One of primary knocks against Gmail for the enterprise is the lack of support for mobile devices, specifically BlackBerry. In reality, this claim is eroding fast if, in fact, it hasn't been completely washed away already.

Google's Gmail, calendar and contacts are available via a two-way sync with native applications or through installable applications on the majority of smartphones today. This includes the seamless integration with Google's own Android-based devices that are gaining momentum in the mobile market.

For RIM devices and the associated Blackberry Enterprise Server (BES), Google provides a connector for BES that allows BlackBerry users to utilize native applications for access to Google's Gmail, calendar and contact data. Google's Connector for BES also enables enterprise administrators to wipe remote devices the same way Exchange Server does.

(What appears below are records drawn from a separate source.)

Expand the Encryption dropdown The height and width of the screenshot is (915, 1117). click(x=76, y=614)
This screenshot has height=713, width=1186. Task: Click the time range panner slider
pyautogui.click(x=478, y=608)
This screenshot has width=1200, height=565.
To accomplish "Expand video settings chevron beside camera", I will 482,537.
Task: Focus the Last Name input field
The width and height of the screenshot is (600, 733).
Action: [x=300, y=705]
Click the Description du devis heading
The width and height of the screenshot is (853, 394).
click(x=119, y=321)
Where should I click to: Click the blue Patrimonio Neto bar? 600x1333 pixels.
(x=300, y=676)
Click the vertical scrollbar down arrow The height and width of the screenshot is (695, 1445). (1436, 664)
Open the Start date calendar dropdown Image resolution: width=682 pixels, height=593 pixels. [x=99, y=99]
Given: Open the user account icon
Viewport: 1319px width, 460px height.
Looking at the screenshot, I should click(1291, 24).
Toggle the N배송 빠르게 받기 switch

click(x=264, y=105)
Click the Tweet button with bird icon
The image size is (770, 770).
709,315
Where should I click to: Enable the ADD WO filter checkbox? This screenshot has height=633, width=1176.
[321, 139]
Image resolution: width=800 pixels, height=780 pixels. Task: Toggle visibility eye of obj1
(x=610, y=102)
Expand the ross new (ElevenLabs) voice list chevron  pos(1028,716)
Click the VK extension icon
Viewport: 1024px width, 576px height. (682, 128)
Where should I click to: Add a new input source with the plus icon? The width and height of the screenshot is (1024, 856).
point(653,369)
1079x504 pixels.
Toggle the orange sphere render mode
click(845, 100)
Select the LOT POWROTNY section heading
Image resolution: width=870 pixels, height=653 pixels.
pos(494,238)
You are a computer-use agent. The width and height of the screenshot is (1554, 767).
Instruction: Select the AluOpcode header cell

While it's obvious Exchange Server and Outlook have tremendous market share in today's enterprises, there's no denying that Gmail and Google Apps provides a cost effective alternative, which more than 1 million businesses are benefiting from.

As Microsoft continues to do the heavy lifting required to push Exchange Server into the hosted landscape, Google continues to effortlessly roll out exciting innovations to Gmail and Apps. Considering the value, features, rate of innovation, ease of use and community support, no one will be surprised to see millions more make the exchange for Gmail and Google Apps.

Riley is vice president of services for Isos Technology, an IT solutions company, is an authorized reseller of the Google Apps suite of communication and collaboration tools.